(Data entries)
^^^^^^^^^^^^^^^^

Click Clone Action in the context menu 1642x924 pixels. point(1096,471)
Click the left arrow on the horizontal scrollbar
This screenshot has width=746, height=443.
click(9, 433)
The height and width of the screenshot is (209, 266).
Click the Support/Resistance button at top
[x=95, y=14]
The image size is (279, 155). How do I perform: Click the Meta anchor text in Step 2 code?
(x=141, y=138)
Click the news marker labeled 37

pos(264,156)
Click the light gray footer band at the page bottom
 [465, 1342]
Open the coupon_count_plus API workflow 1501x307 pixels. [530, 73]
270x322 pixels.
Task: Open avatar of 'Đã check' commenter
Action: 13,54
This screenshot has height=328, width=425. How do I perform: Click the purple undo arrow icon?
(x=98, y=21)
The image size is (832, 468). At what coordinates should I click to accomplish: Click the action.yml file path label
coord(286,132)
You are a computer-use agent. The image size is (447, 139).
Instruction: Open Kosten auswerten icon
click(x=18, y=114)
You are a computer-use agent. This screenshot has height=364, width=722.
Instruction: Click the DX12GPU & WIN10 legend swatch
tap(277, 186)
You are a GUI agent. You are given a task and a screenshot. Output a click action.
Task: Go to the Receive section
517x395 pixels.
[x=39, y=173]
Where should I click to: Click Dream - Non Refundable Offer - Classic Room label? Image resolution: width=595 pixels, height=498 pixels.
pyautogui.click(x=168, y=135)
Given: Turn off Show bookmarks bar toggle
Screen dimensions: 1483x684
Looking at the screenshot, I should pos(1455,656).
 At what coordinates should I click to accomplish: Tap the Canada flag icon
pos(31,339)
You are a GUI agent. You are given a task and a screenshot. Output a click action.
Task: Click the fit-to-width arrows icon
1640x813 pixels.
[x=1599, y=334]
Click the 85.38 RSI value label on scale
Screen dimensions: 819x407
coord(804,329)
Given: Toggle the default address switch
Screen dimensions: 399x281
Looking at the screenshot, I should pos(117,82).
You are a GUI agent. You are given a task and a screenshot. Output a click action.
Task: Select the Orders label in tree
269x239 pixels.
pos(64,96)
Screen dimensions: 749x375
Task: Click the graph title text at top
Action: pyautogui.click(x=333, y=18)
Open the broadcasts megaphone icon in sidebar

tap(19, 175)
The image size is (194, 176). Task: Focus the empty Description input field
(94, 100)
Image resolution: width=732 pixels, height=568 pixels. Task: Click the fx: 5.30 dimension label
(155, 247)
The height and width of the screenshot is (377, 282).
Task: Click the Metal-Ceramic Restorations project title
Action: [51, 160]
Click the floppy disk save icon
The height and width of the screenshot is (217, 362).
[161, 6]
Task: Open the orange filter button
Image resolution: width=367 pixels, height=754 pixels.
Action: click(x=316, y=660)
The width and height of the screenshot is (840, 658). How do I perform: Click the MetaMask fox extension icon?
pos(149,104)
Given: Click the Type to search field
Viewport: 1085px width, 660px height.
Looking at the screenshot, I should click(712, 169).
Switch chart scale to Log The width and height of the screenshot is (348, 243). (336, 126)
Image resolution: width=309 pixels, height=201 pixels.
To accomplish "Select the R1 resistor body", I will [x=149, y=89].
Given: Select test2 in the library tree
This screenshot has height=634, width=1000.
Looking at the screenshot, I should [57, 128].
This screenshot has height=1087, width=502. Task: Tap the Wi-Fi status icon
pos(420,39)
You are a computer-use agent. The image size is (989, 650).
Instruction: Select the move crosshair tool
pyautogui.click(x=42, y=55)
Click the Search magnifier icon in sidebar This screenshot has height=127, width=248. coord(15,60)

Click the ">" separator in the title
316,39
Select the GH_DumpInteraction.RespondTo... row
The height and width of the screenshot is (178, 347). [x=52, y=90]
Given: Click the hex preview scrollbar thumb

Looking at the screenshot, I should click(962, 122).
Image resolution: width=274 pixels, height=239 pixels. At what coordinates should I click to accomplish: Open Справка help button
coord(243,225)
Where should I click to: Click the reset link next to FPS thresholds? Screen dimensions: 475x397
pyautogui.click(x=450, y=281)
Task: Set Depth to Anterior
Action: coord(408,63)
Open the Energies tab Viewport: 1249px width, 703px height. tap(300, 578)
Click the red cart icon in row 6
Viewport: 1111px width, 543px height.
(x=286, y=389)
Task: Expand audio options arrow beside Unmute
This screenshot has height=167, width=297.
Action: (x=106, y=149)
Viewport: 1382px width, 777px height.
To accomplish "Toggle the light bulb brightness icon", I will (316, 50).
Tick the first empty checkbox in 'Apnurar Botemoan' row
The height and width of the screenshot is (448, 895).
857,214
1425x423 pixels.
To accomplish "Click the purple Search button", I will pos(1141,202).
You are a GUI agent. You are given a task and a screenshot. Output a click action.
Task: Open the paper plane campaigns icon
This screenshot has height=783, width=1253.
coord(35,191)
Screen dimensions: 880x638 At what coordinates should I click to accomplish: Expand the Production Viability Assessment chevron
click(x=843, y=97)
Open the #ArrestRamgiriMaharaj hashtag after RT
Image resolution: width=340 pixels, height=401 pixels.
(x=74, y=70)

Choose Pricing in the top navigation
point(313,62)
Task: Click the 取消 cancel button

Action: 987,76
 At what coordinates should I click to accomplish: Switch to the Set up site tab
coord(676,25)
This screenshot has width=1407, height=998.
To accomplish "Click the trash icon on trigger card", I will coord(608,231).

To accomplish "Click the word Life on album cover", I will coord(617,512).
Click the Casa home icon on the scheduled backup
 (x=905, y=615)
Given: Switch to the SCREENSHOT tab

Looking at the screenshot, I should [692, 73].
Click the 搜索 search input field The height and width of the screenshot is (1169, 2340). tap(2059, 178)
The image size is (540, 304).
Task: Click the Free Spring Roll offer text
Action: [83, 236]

^^^^^^^^^^^^^^^^

• [To do]: Reproduce every one of the records above verbatim.

• [Full answer]:
Click Clone Action in the context menu 1642x924 pixels. point(1096,471)
Click the left arrow on the horizontal scrollbar
This screenshot has width=746, height=443.
click(9, 433)
The height and width of the screenshot is (209, 266).
Click the Support/Resistance button at top
[x=95, y=14]
The image size is (279, 155). How do I perform: Click the Meta anchor text in Step 2 code?
(x=141, y=138)
Click the news marker labeled 37

pos(264,156)
Click the light gray footer band at the page bottom
 [465, 1342]
Open the coupon_count_plus API workflow 1501x307 pixels. [530, 73]
270x322 pixels.
Task: Open avatar of 'Đã check' commenter
Action: 13,54
This screenshot has height=328, width=425. How do I perform: Click the purple undo arrow icon?
(x=98, y=21)
The image size is (832, 468). At what coordinates should I click to accomplish: Click the action.yml file path label
coord(286,132)
You are a computer-use agent. The image size is (447, 139).
Instruction: Open Kosten auswerten icon
click(x=18, y=114)
You are a computer-use agent. This screenshot has height=364, width=722.
Instruction: Click the DX12GPU & WIN10 legend swatch
tap(277, 186)
You are a GUI agent. You are given a task and a screenshot. Output a click action.
Task: Go to the Receive section
517x395 pixels.
[x=39, y=173]
Where should I click to: Click Dream - Non Refundable Offer - Classic Room label? Image resolution: width=595 pixels, height=498 pixels.
pyautogui.click(x=168, y=135)
Given: Turn off Show bookmarks bar toggle
Screen dimensions: 1483x684
Looking at the screenshot, I should pos(1455,656).
 At what coordinates should I click to accomplish: Tap the Canada flag icon
pos(31,339)
You are a GUI agent. You are given a task and a screenshot. Output a click action.
Task: Click the fit-to-width arrows icon
1640x813 pixels.
[x=1599, y=334]
Click the 85.38 RSI value label on scale
Screen dimensions: 819x407
coord(804,329)
Given: Toggle the default address switch
Screen dimensions: 399x281
Looking at the screenshot, I should pos(117,82).
You are a GUI agent. You are given a task and a screenshot. Output a click action.
Task: Select the Orders label in tree
269x239 pixels.
pos(64,96)
Screen dimensions: 749x375
Task: Click the graph title text at top
Action: pyautogui.click(x=333, y=18)
Open the broadcasts megaphone icon in sidebar

tap(19, 175)
The image size is (194, 176). Task: Focus the empty Description input field
(94, 100)
Image resolution: width=732 pixels, height=568 pixels. Task: Click the fx: 5.30 dimension label
(155, 247)
The height and width of the screenshot is (377, 282).
Task: Click the Metal-Ceramic Restorations project title
Action: [51, 160]
Click the floppy disk save icon
The height and width of the screenshot is (217, 362).
[161, 6]
Task: Open the orange filter button
Image resolution: width=367 pixels, height=754 pixels.
Action: click(x=316, y=660)
The width and height of the screenshot is (840, 658). How do I perform: Click the MetaMask fox extension icon?
pos(149,104)
Given: Click the Type to search field
Viewport: 1085px width, 660px height.
Looking at the screenshot, I should click(712, 169).
Switch chart scale to Log The width and height of the screenshot is (348, 243). (336, 126)
Image resolution: width=309 pixels, height=201 pixels.
To accomplish "Select the R1 resistor body", I will [x=149, y=89].
Given: Select test2 in the library tree
This screenshot has height=634, width=1000.
Looking at the screenshot, I should [57, 128].
This screenshot has height=1087, width=502. Task: Tap the Wi-Fi status icon
pos(420,39)
You are a computer-use agent. The image size is (989, 650).
Instruction: Select the move crosshair tool
pyautogui.click(x=42, y=55)
Click the Search magnifier icon in sidebar This screenshot has height=127, width=248. coord(15,60)

Click the ">" separator in the title
316,39
Select the GH_DumpInteraction.RespondTo... row
The height and width of the screenshot is (178, 347). [x=52, y=90]
Given: Click the hex preview scrollbar thumb

Looking at the screenshot, I should click(962, 122).
Image resolution: width=274 pixels, height=239 pixels. At what coordinates should I click to accomplish: Open Справка help button
coord(243,225)
Where should I click to: Click the reset link next to FPS thresholds? Screen dimensions: 475x397
pyautogui.click(x=450, y=281)
Task: Set Depth to Anterior
Action: coord(408,63)
Open the Energies tab Viewport: 1249px width, 703px height. tap(300, 578)
Click the red cart icon in row 6
Viewport: 1111px width, 543px height.
(x=286, y=389)
Task: Expand audio options arrow beside Unmute
This screenshot has height=167, width=297.
Action: (x=106, y=149)
Viewport: 1382px width, 777px height.
To accomplish "Toggle the light bulb brightness icon", I will (316, 50).
Tick the first empty checkbox in 'Apnurar Botemoan' row
The height and width of the screenshot is (448, 895).
857,214
1425x423 pixels.
To accomplish "Click the purple Search button", I will pos(1141,202).
You are a GUI agent. You are given a task and a screenshot. Output a click action.
Task: Open the paper plane campaigns icon
This screenshot has height=783, width=1253.
coord(35,191)
Screen dimensions: 880x638 At what coordinates should I click to accomplish: Expand the Production Viability Assessment chevron
click(x=843, y=97)
Open the #ArrestRamgiriMaharaj hashtag after RT
Image resolution: width=340 pixels, height=401 pixels.
(x=74, y=70)

Choose Pricing in the top navigation
point(313,62)
Task: Click the 取消 cancel button

Action: 987,76
 At what coordinates should I click to accomplish: Switch to the Set up site tab
coord(676,25)
This screenshot has width=1407, height=998.
To accomplish "Click the trash icon on trigger card", I will coord(608,231).

To accomplish "Click the word Life on album cover", I will coord(617,512).
Click the Casa home icon on the scheduled backup
 (x=905, y=615)
Given: Switch to the SCREENSHOT tab

Looking at the screenshot, I should [692, 73].
Click the 搜索 search input field The height and width of the screenshot is (1169, 2340). tap(2059, 178)
The image size is (540, 304).
Task: Click the Free Spring Roll offer text
Action: [83, 236]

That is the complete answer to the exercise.